- [Exercise description]: With pictures omitted, transcribe exactly the lines from the one containing "The image size" to the end of the records below.

- [Extracted data]:
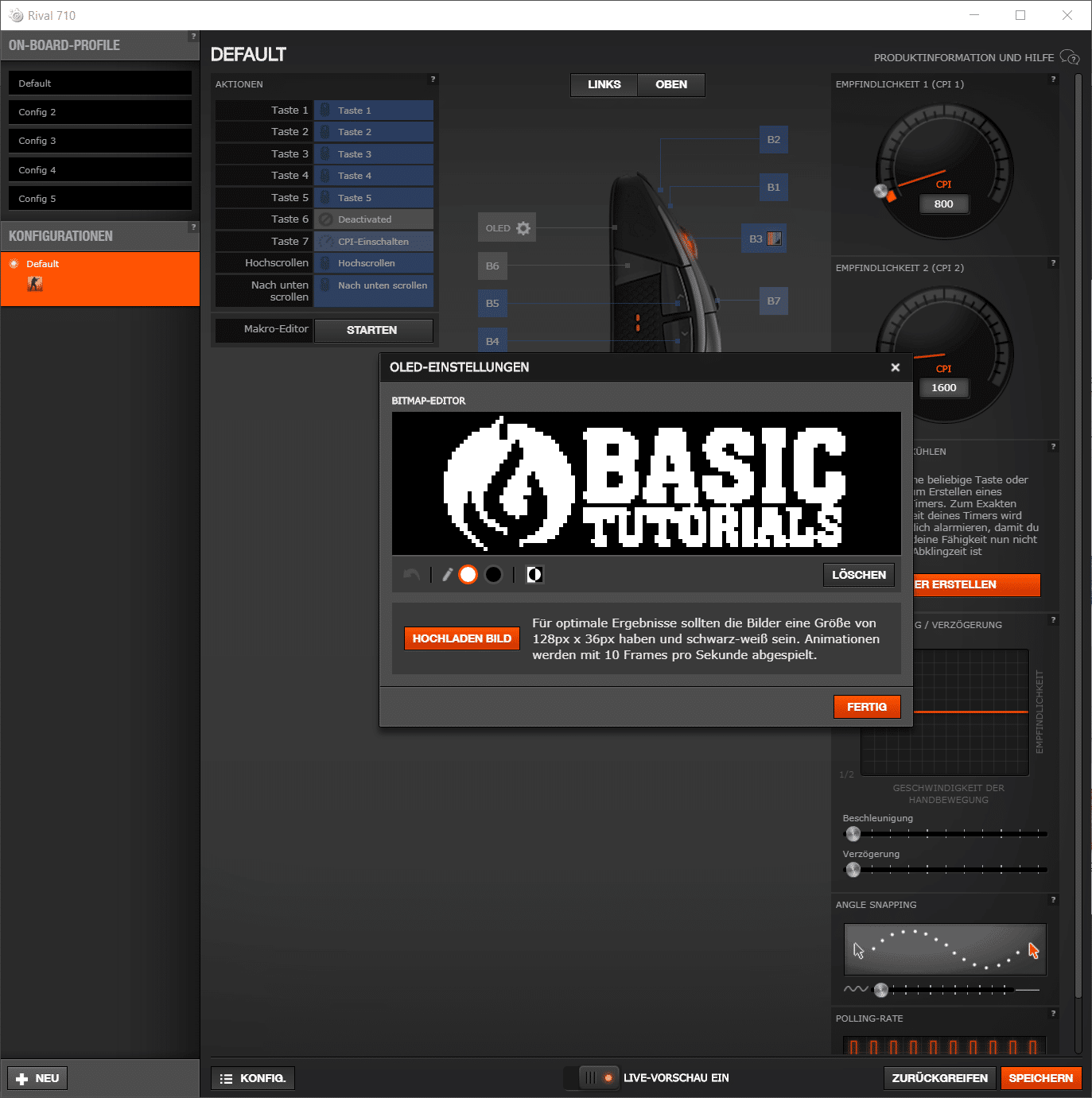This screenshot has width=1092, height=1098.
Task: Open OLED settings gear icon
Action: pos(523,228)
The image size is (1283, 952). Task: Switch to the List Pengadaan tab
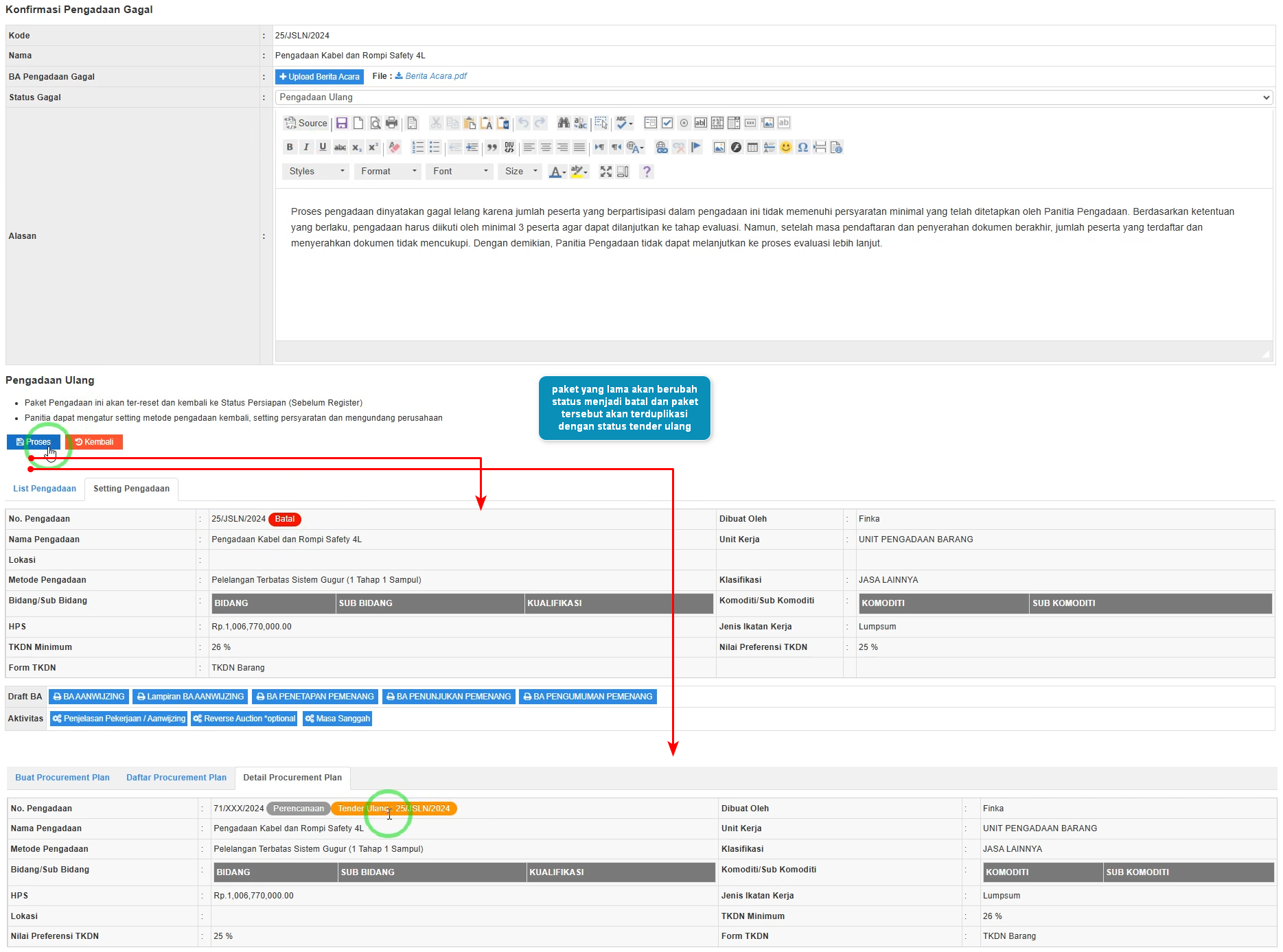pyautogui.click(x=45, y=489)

- [Answer to the exercise]:
The image size is (1283, 952). Task: Switch to the List Pengadaan tab
pyautogui.click(x=45, y=489)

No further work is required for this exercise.